Essa expressão “tem boi na linha” ganhou projeção e passou a ser adotada popularmente para evidenciar que a comunicação não está clara. Há algo impedindo que a informação venha a ser repassada adequadamente. E quem atua na área sabe que quando a comunicação não funciona o resultado acaba sendo desastroso em qualquer processo de gestão, seja ele público ou privado. Nas corporações, por exemplo, 60% dos problemas advêm da comunicação interna ineficiente que acaba gerando retrabalho, conflitos e desmotivação dos profissionais que fazem parte da rotina de uma empresa.

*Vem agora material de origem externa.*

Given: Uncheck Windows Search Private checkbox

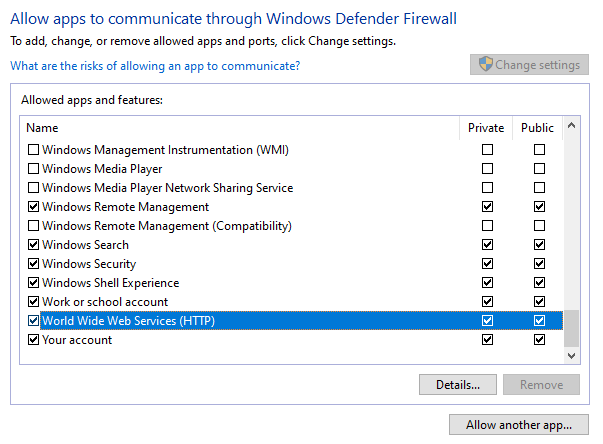Looking at the screenshot, I should (x=487, y=244).
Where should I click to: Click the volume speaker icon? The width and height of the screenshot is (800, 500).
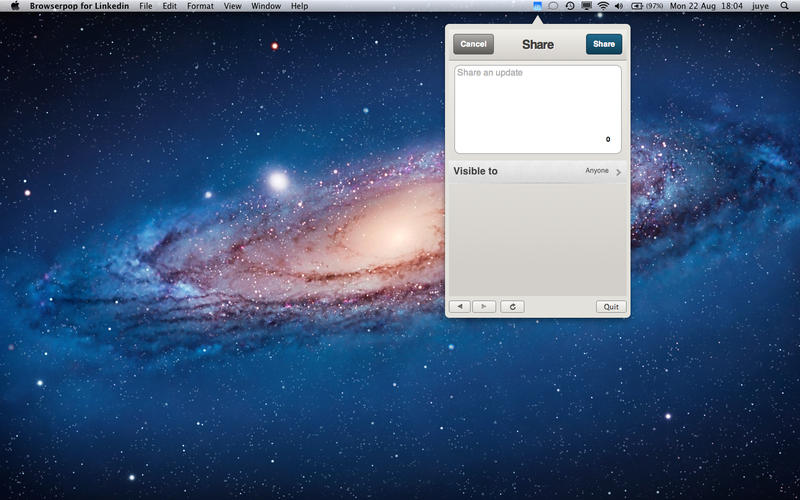coord(619,6)
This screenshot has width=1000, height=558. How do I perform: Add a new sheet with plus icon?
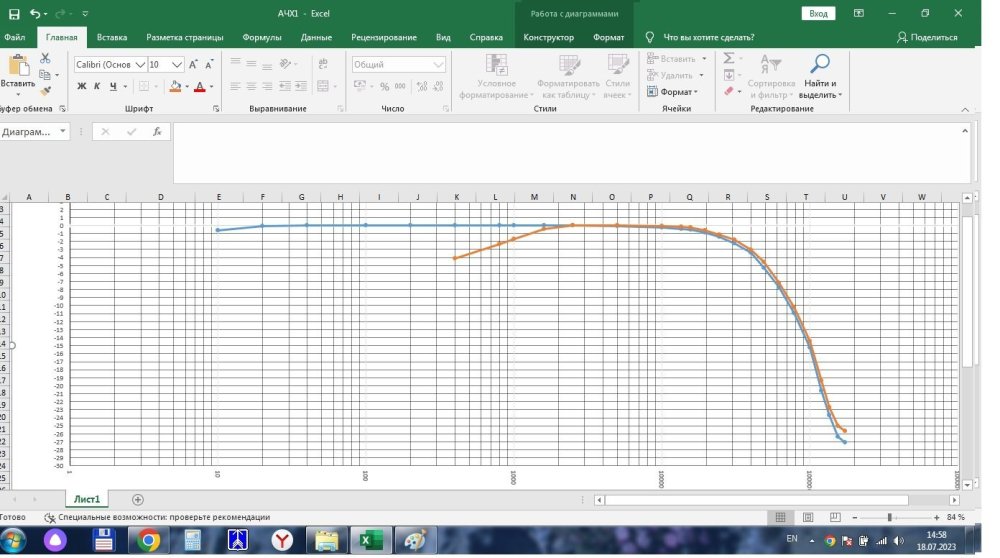pos(137,499)
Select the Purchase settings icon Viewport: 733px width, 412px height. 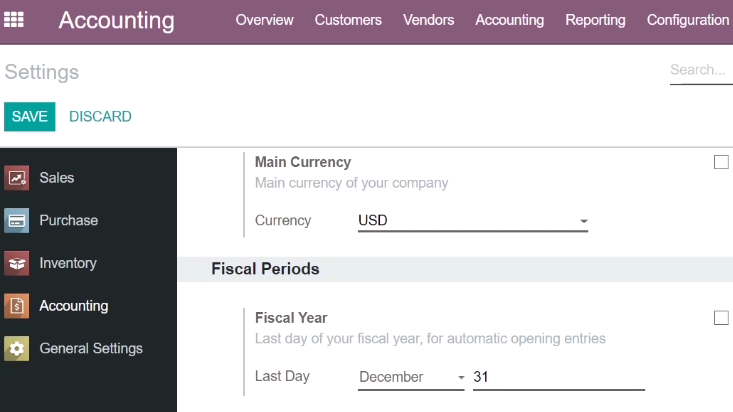point(16,220)
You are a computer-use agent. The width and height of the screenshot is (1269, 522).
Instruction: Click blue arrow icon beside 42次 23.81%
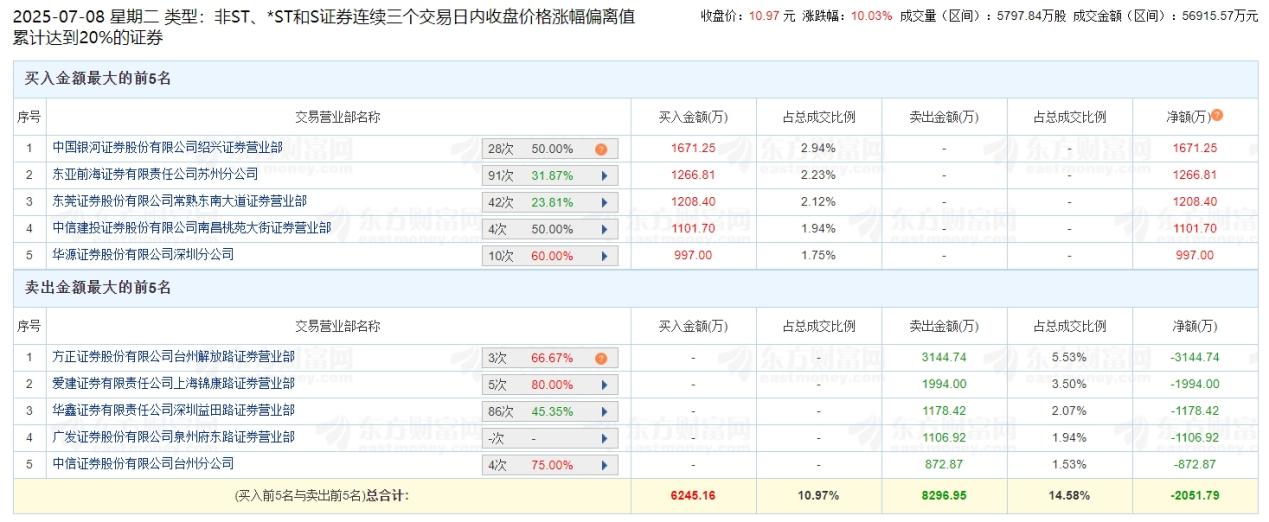[603, 202]
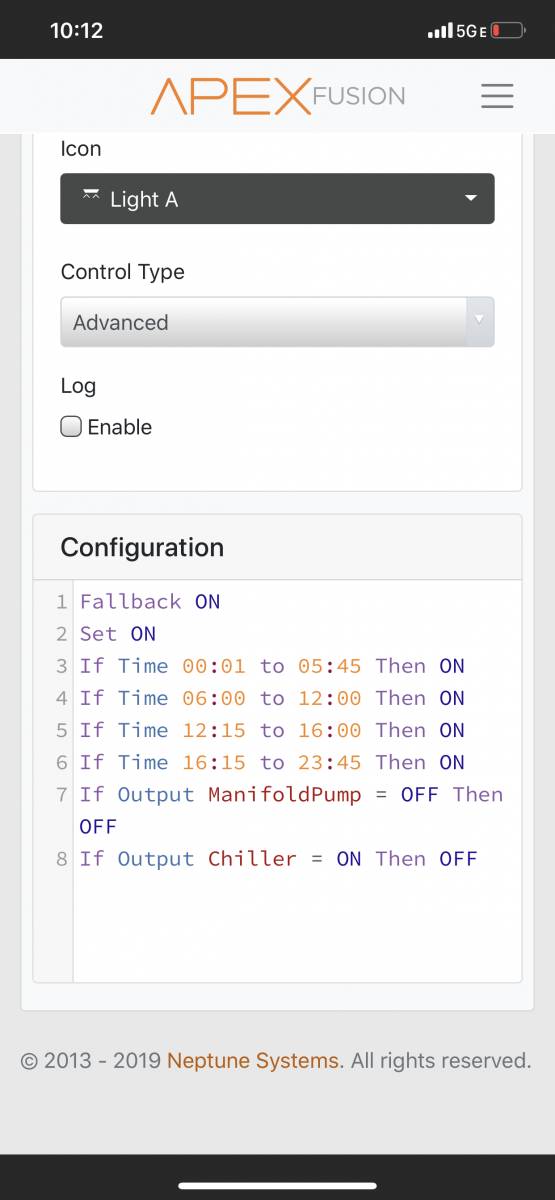Place cursor on line 1 Fallback ON
Screen dimensions: 555x1200
pyautogui.click(x=150, y=601)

Ilustro essa questão para retratar o que vem ocorrendo localmente na esfera pública: os ruídos de comunicação interna são evidentes entre secretarias e departamentos. Vejamos o caso das obras e serviços efetuados na semana passada pela Prefeitura de Santo Ângelo e a Corsan. Várias vias foram bloqueadas na área central da cidade em horário de grande movimentação de veículos.  A companhia atuando num ponto e as equipes da prefeitura em outro. A ação resultou numa situação bastante desagradável com engarrafamentos de carros e motoristas estressados no trânsito. Na avenida Venâncio Aires, por exemplo, próximo ao Fórum, caminhões de carga circulavam na contramão (sentido norte/sul), enquanto motoristas em pânico transitavam neste trecho no sentido contrário. Os caminhões quase tocavam as laterais dos automóveis num risco iminente de acidente.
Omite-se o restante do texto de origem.